El asunto corresponde al Amparo Directo en Revisión 5934/2025 y se originó a partir de la existencia de dos actas con límites territoriales distintos. El núcleo ejidal denunció que diversos documentos registrales, planos y escrituras modificaron indebidamente las tierras que originalmente fueron otorgadas mediante resolución presidencial de 1968.

Por su parte, la empresa demandada sostuvo que parte del territorio le pertenecía con base en un título de propiedad fechado en 1893, por lo que solicitó la invalidez del acta ejidal.

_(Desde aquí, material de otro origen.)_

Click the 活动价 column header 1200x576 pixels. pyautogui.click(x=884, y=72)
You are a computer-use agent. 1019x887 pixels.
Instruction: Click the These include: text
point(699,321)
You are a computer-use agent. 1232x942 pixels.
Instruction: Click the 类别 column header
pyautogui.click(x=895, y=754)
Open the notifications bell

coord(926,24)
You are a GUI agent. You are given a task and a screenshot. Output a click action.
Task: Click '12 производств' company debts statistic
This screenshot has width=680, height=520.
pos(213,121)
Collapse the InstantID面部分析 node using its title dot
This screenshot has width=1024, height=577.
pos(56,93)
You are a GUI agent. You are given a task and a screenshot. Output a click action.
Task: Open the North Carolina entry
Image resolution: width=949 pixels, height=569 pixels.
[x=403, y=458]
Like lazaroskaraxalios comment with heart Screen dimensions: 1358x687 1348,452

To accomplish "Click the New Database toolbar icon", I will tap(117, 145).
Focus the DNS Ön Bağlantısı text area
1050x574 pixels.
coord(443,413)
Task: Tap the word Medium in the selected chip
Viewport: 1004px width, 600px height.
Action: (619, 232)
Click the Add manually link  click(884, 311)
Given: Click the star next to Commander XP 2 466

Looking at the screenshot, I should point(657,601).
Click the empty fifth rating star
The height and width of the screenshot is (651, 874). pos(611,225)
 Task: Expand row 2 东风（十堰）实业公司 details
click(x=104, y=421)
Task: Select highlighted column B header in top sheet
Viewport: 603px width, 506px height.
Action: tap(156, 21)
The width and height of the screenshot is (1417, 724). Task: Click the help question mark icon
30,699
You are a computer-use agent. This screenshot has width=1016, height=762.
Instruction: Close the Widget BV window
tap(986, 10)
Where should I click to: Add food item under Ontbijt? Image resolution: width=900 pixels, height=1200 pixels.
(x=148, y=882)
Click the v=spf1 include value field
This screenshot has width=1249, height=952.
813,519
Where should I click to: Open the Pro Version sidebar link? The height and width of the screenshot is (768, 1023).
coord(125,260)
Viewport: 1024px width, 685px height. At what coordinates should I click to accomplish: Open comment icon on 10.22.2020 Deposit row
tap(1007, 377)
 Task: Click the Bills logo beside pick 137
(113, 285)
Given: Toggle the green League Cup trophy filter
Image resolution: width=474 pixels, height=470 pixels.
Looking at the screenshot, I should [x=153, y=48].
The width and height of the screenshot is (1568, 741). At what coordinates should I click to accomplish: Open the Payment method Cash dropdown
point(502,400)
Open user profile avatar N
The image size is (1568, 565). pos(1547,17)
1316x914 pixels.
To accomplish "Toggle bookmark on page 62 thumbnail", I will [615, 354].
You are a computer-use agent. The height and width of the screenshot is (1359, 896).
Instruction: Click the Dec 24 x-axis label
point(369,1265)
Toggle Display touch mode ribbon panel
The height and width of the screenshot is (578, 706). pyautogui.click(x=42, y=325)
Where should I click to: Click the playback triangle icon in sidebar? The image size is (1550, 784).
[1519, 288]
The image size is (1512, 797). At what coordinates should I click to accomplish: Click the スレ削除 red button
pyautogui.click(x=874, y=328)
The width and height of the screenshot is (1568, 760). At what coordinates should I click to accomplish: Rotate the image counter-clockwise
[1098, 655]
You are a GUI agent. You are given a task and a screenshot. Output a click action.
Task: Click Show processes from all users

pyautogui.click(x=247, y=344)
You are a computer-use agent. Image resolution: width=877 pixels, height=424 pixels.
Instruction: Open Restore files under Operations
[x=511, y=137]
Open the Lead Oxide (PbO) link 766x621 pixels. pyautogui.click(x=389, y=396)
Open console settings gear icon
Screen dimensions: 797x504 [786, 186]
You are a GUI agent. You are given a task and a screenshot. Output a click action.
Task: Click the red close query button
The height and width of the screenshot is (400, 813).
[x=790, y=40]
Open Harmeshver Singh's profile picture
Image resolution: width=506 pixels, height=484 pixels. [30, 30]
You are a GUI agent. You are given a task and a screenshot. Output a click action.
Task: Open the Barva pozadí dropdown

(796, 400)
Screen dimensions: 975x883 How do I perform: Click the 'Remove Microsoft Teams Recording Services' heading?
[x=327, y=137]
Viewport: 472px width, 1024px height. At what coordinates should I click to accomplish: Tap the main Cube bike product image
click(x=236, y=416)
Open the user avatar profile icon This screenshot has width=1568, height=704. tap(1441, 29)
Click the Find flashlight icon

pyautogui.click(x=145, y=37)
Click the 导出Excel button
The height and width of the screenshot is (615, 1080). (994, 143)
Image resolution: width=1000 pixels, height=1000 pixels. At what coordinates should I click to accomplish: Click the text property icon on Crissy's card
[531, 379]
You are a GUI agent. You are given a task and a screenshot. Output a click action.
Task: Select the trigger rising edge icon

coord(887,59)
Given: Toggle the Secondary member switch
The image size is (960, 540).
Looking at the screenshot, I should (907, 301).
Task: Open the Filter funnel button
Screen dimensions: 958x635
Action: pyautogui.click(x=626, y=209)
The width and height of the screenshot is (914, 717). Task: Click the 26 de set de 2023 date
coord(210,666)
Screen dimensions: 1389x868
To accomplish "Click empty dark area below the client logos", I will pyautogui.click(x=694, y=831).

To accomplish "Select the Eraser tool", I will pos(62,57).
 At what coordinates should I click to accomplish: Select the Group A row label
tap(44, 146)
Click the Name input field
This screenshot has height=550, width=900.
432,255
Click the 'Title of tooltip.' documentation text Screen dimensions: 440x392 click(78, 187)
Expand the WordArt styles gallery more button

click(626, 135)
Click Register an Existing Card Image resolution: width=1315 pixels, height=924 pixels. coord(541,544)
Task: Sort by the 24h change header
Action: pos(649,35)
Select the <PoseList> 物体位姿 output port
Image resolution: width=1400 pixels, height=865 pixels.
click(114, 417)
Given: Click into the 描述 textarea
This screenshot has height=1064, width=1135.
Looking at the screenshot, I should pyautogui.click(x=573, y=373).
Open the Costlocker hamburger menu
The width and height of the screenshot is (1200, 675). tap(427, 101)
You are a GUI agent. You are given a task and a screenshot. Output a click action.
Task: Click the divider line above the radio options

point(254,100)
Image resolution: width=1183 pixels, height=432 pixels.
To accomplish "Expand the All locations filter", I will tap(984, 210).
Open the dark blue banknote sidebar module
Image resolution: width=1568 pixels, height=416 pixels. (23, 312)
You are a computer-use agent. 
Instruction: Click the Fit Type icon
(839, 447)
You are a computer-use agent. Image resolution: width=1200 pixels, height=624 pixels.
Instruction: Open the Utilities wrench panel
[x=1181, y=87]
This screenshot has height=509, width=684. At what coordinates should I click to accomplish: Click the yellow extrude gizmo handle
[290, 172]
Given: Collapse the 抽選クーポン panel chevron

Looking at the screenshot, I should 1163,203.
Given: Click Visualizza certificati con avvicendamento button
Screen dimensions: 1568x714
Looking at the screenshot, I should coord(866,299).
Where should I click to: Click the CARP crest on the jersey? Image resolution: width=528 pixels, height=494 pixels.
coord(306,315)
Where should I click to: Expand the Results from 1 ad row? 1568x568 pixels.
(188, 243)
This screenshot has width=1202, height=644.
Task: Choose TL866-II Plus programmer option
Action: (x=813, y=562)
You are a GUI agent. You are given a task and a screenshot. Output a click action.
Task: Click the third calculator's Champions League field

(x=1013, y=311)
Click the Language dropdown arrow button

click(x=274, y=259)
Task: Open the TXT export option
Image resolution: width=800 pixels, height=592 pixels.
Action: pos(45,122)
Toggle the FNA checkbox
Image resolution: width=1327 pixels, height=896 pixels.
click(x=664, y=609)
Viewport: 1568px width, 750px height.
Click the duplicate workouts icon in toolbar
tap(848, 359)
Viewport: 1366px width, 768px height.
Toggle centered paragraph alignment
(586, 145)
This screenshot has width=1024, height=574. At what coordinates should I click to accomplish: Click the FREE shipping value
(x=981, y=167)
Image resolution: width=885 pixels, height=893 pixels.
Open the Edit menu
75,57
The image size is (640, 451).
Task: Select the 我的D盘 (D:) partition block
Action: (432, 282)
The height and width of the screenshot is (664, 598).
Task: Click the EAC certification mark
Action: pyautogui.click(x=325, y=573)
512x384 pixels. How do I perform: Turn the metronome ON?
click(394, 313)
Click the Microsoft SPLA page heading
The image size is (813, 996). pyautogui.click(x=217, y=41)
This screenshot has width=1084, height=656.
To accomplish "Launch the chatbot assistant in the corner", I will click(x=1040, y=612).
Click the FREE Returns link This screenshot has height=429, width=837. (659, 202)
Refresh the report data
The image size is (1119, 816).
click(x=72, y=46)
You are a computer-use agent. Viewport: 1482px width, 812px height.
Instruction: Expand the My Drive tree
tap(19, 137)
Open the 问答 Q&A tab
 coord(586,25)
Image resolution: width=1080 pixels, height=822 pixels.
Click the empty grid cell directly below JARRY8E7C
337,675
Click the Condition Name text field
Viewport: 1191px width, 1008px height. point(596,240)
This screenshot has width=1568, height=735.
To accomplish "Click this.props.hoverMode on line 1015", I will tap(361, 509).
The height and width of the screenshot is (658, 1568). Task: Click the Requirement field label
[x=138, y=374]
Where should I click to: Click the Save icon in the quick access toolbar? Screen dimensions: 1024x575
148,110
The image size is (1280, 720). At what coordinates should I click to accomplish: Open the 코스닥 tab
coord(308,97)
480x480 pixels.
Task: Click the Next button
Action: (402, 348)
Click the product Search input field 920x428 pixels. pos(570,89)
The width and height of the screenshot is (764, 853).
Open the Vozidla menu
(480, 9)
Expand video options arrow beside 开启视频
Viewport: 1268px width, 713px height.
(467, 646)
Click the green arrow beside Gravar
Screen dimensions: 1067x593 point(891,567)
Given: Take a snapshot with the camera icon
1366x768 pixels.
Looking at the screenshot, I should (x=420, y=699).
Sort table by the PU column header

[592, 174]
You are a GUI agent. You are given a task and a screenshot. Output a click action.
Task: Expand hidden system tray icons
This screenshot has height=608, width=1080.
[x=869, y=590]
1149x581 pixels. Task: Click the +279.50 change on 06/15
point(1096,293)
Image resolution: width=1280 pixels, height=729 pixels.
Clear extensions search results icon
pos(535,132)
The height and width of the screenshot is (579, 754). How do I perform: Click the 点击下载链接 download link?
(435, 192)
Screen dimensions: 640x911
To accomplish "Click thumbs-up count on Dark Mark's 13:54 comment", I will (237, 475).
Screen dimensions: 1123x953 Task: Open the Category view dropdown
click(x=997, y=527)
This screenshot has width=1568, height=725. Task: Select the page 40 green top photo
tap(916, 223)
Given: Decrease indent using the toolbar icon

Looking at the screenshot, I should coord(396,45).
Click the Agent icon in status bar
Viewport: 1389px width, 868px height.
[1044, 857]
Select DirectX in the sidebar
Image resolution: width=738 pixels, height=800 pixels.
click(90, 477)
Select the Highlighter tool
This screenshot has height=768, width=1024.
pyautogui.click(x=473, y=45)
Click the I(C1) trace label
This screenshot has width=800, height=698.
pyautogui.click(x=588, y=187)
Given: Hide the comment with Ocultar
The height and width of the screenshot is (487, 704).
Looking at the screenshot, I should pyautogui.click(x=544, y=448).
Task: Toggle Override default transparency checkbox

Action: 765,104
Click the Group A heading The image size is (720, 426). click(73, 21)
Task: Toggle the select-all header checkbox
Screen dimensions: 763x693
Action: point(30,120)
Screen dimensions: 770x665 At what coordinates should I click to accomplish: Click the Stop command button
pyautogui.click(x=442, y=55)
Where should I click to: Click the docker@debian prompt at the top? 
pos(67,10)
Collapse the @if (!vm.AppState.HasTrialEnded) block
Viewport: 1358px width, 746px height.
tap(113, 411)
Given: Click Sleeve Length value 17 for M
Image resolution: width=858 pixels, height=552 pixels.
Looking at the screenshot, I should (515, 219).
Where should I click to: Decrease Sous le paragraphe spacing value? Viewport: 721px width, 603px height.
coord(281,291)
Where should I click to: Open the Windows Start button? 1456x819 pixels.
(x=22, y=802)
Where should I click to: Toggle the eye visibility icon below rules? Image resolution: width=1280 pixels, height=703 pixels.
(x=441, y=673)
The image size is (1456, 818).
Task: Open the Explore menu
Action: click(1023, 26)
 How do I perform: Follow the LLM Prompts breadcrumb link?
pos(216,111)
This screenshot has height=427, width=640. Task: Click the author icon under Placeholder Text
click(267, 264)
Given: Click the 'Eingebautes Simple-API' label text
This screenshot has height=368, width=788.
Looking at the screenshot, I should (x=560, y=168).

Tras analizar el caso, el Pleno de la SCJN resolvió por mayoría de votos que el Tribunal Colegiado omitió estudiar el alcance constitucional del artículo 27 respecto a la revisión histórica de actos de concesión, composición y venta de tierras, aguas y montes realizados durante el periodo porfirista y hasta la entrada en vigor de la Constitución de 1917.

La Corte consideró además indispensable revisar contratos y concesiones que pudieran haber derivado en concentración o acaparamiento de tierras y recursos naturales de la Nación, especialmente en casos donde estén involucrados derechos colectivos y agrarios.

Asimismo, la SCJN sostuvo que, en materia agraria, los tribunales deben suplir la deficiencia de la queja para garantizar una protección reforzada de los derechos de núcleos ejidales y comunidades agrarias.

La resolución representa un precedente relevante para la justicia agraria y fortalece la protección constitucional de las comunidades rurales, al reafirmar la necesidad de que los órganos jurisdiccionales analicen el contexto histórico y social de los conflictos relacionados con la tierra.